• _PROVIDED INFORMATION_
——

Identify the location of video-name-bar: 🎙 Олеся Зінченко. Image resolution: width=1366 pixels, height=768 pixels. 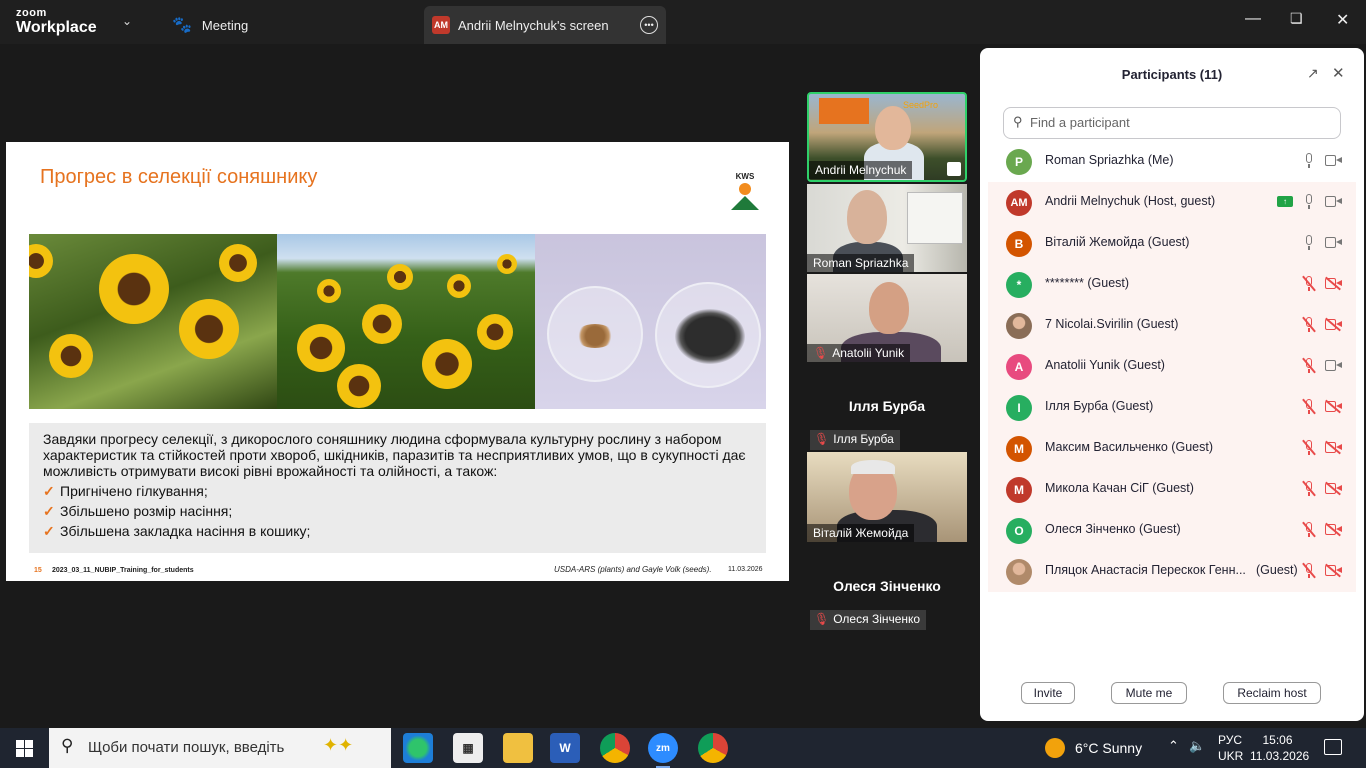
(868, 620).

——

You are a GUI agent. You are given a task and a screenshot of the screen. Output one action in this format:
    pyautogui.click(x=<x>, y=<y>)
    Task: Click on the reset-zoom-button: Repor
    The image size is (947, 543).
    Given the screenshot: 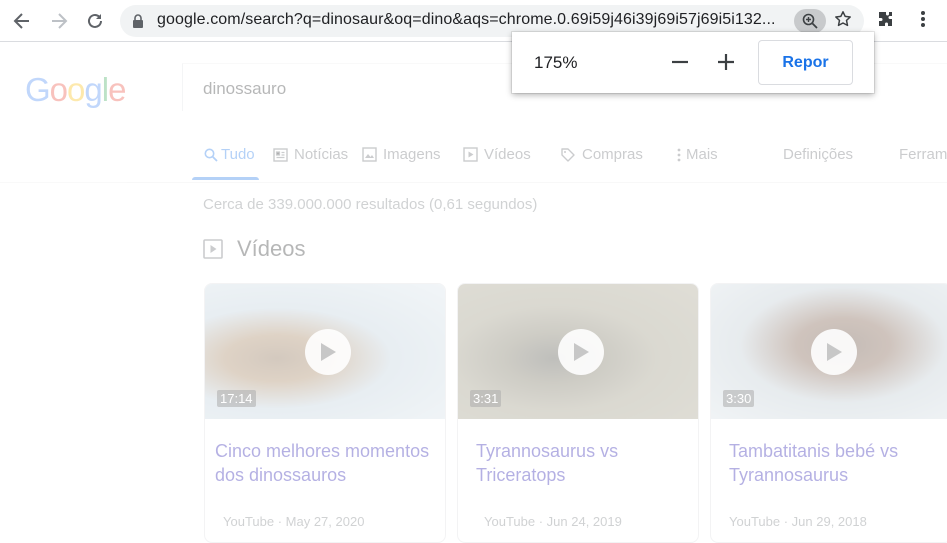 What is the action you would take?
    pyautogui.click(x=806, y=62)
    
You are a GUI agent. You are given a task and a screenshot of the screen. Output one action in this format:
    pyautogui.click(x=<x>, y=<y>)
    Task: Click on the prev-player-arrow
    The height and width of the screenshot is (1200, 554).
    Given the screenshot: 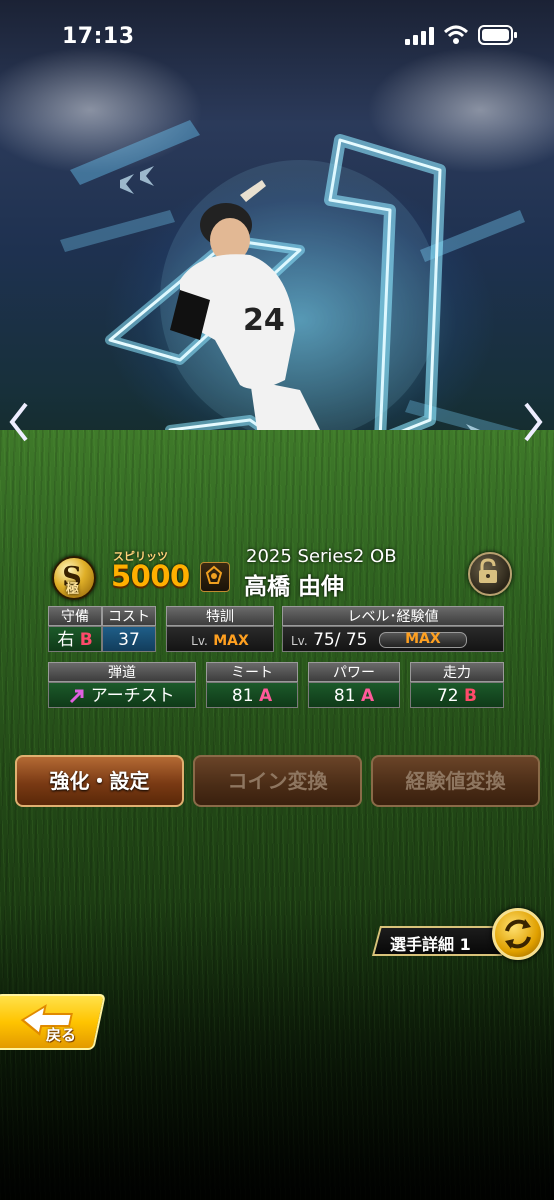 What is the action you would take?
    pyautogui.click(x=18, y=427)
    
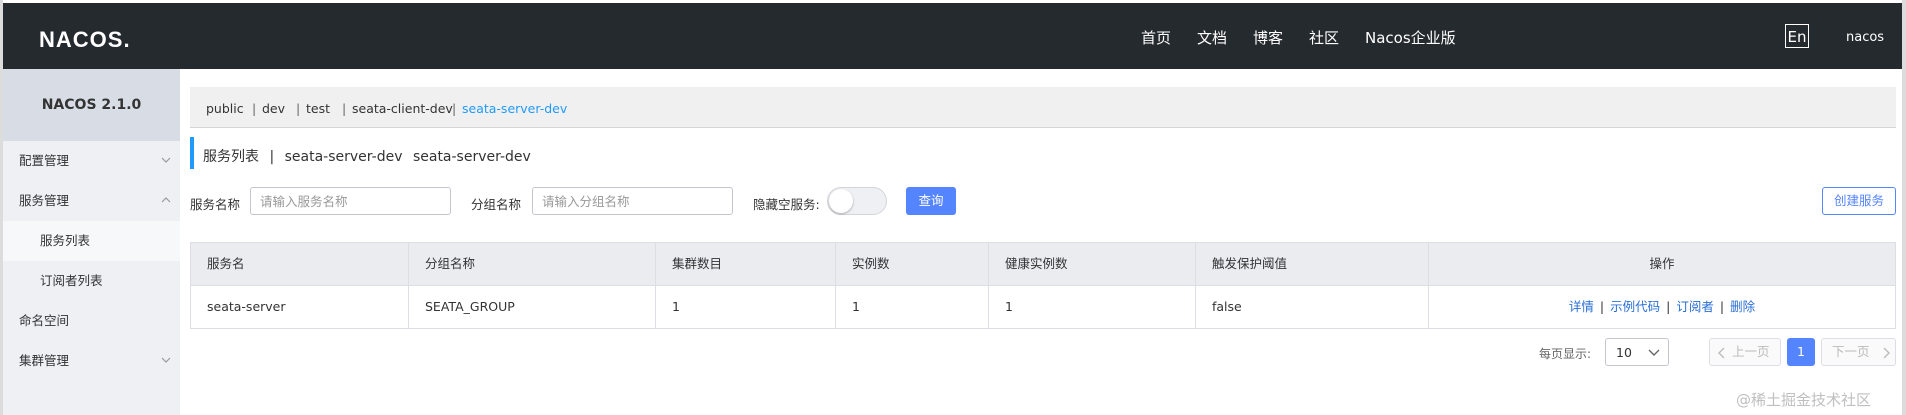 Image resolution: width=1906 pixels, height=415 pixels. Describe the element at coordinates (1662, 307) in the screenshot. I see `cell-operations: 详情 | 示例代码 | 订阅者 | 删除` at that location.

——

• _WHAT TO WORK ON_
Please add -104 to every coordinate in the answer while writing out the material again, from the line containing "Identify the location" through the line containing "(868, 620).". Leave out the pictures.

• _ANSWER FOR THIS EXERCISE_
Identify the location of video-name-bar: 🎙 Олеся Зінченко. Image resolution: width=1366 pixels, height=768 pixels. 
(764, 516).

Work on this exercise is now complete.